The Royal Carabinieri mobilized around 4,000 men for the Eastern Front, distributed in 45 Sections made up of about 65 men each (7/8 subofficers and around 60 troops), led by junior officers (second lieutenants or lieutenants) integrated into the various army commands, army corps, headquarters and division commands of the Royal Italian Army.

Each Section was equipped with Fiat-SPA 38R trucks and Benelli 250 motorcycles.

For each division command there were two CC.RR Sections, one for the divisional command and the other for the divisional Regiments. The 356th Celere Section CC.RR and the 171st were assigned to the 3rd Cavalry Division. Later, the 171st Section was replaced by the 355th Section. The overall commander of divisional Carabinieri was Captain Raffaele Aversa.
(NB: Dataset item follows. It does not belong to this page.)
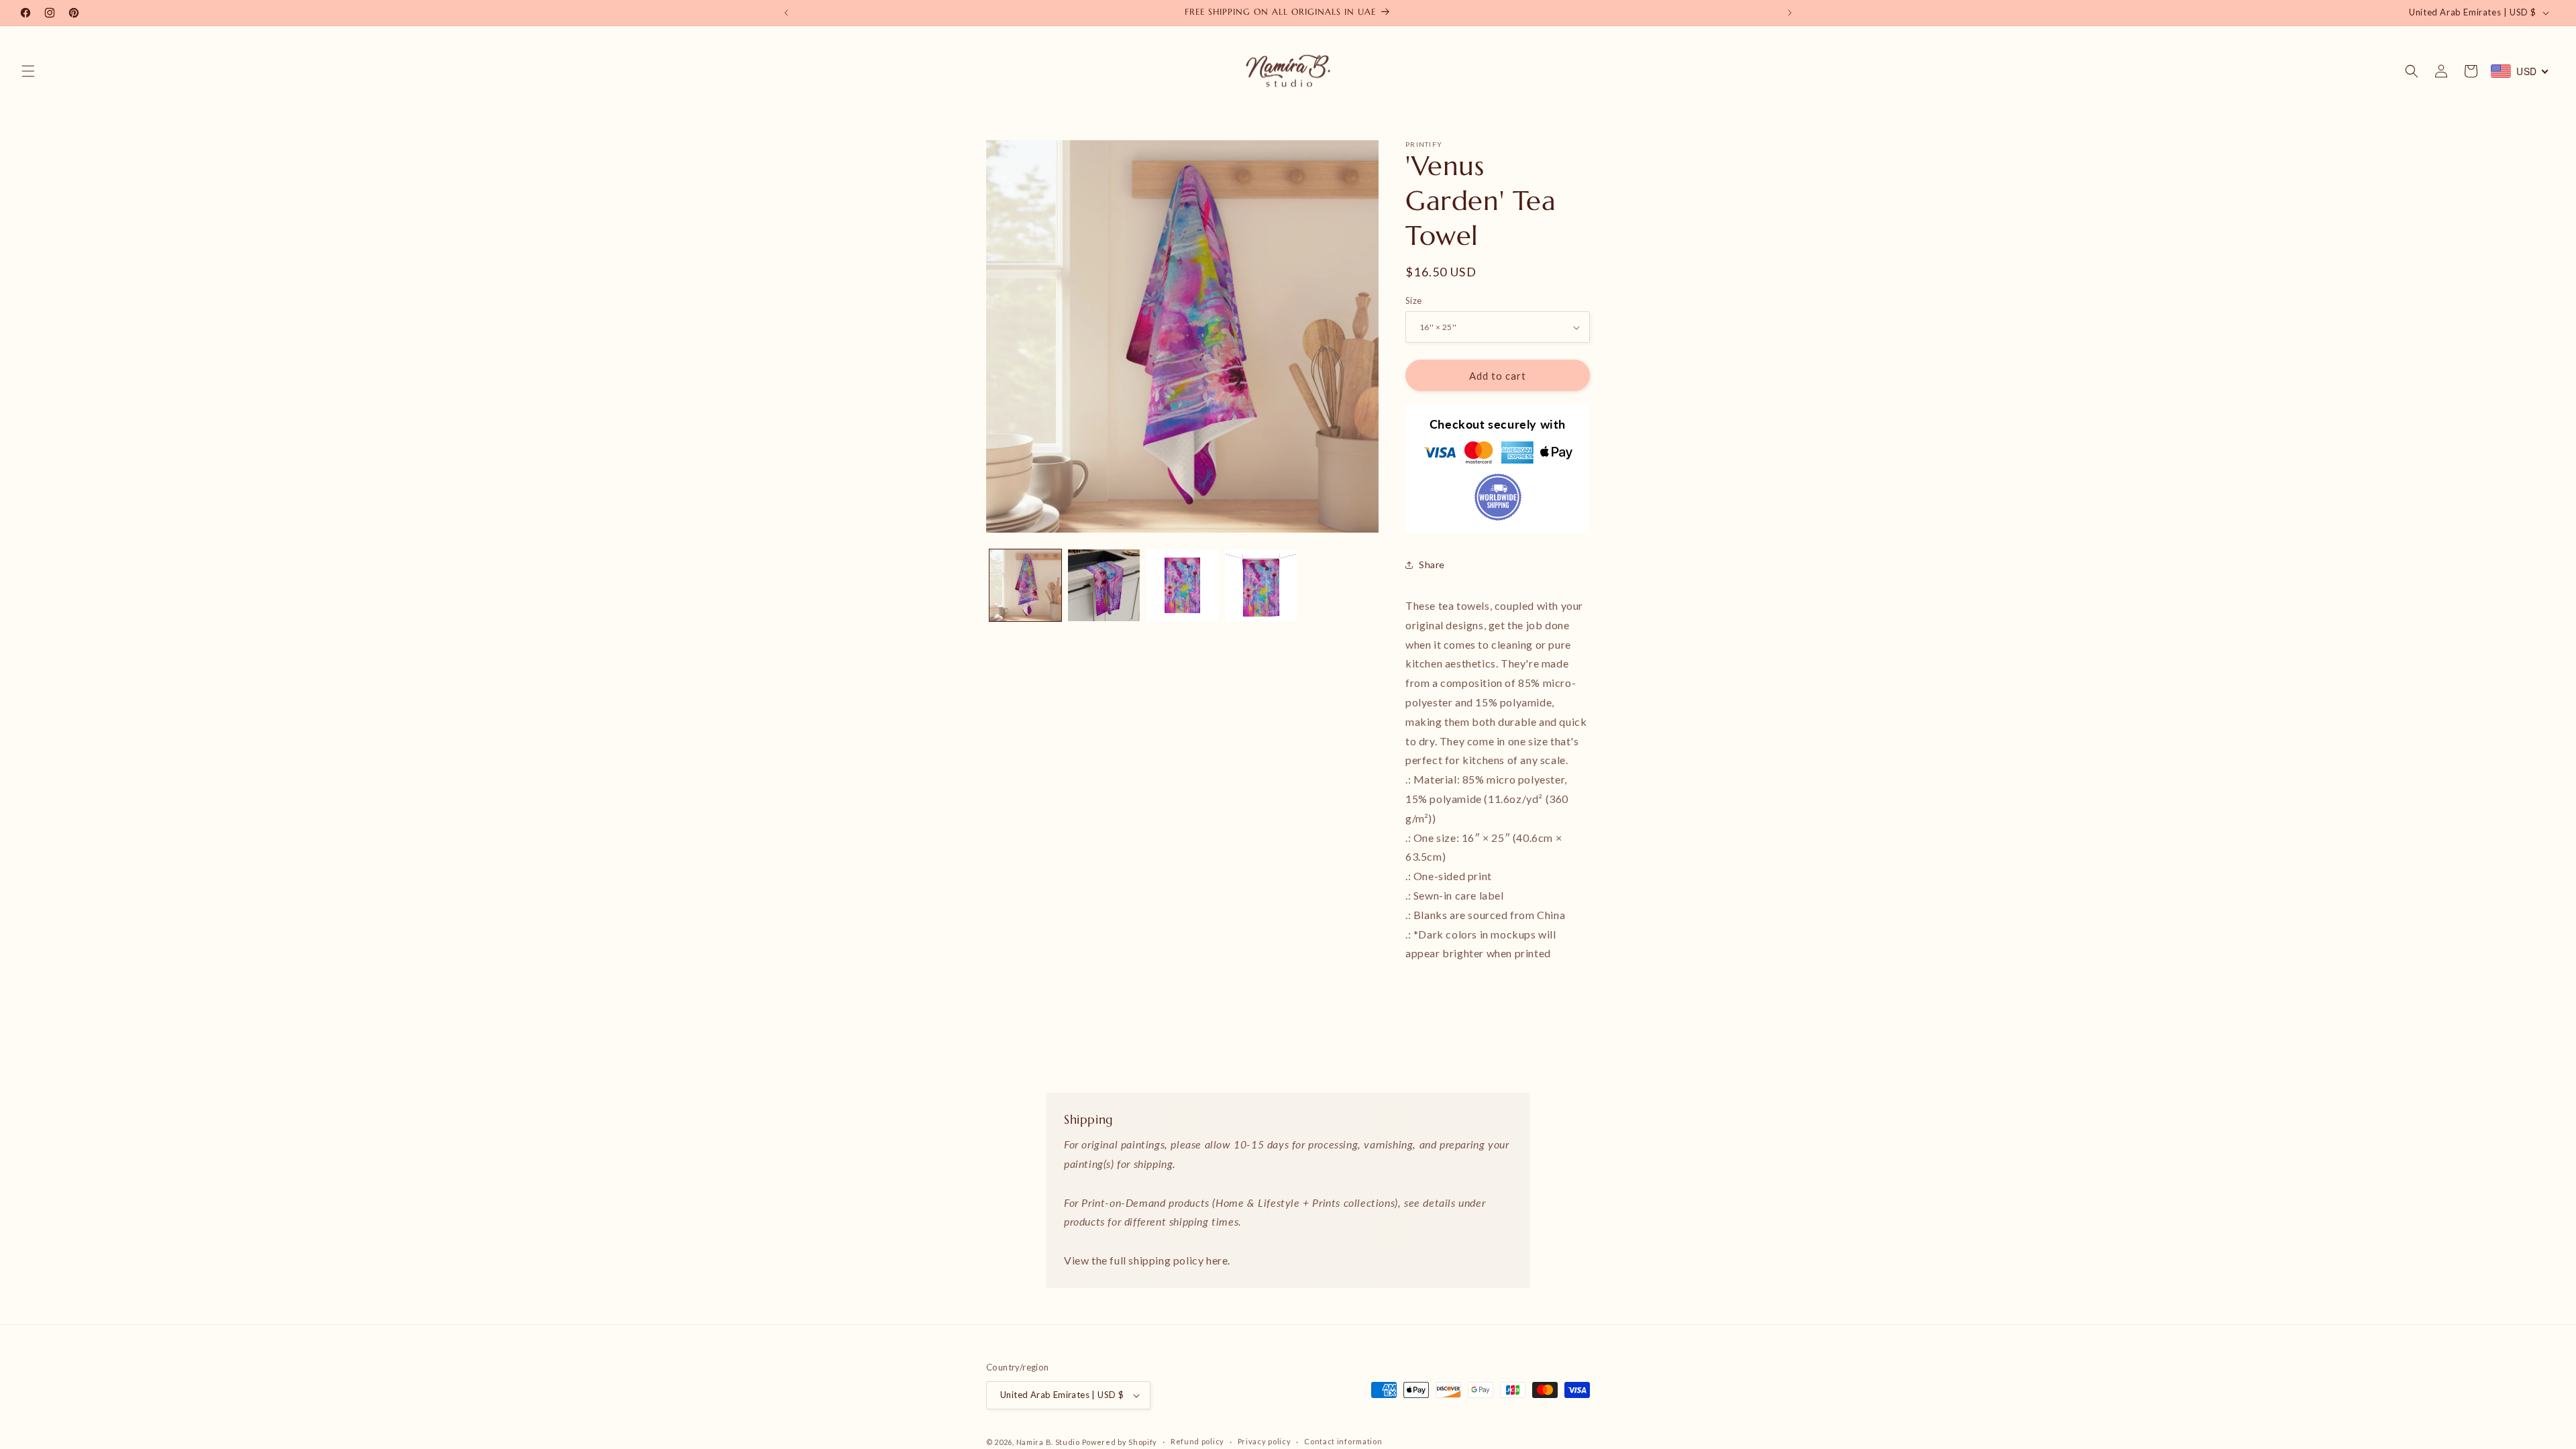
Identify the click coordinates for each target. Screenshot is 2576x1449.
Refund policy (1197, 1441)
=== Establishment and early operations ===
The 356th Section was formed by the Carabinieri Verona Legion on 15 December 1939. Placed under the command of Lieutenant Alfredo Vituzzi, it was based in Verona until June 1940. In middle June 1940, it was transferred to Chiusa di Pesio, and, following the 3rd Cavalry Division, was moved to Cividale del Friuli on 7 July. Between April and the first days of July 1941, the Section was deployed in Bihać, taking part in the operations of the Balkans campaign, then returning to Verona.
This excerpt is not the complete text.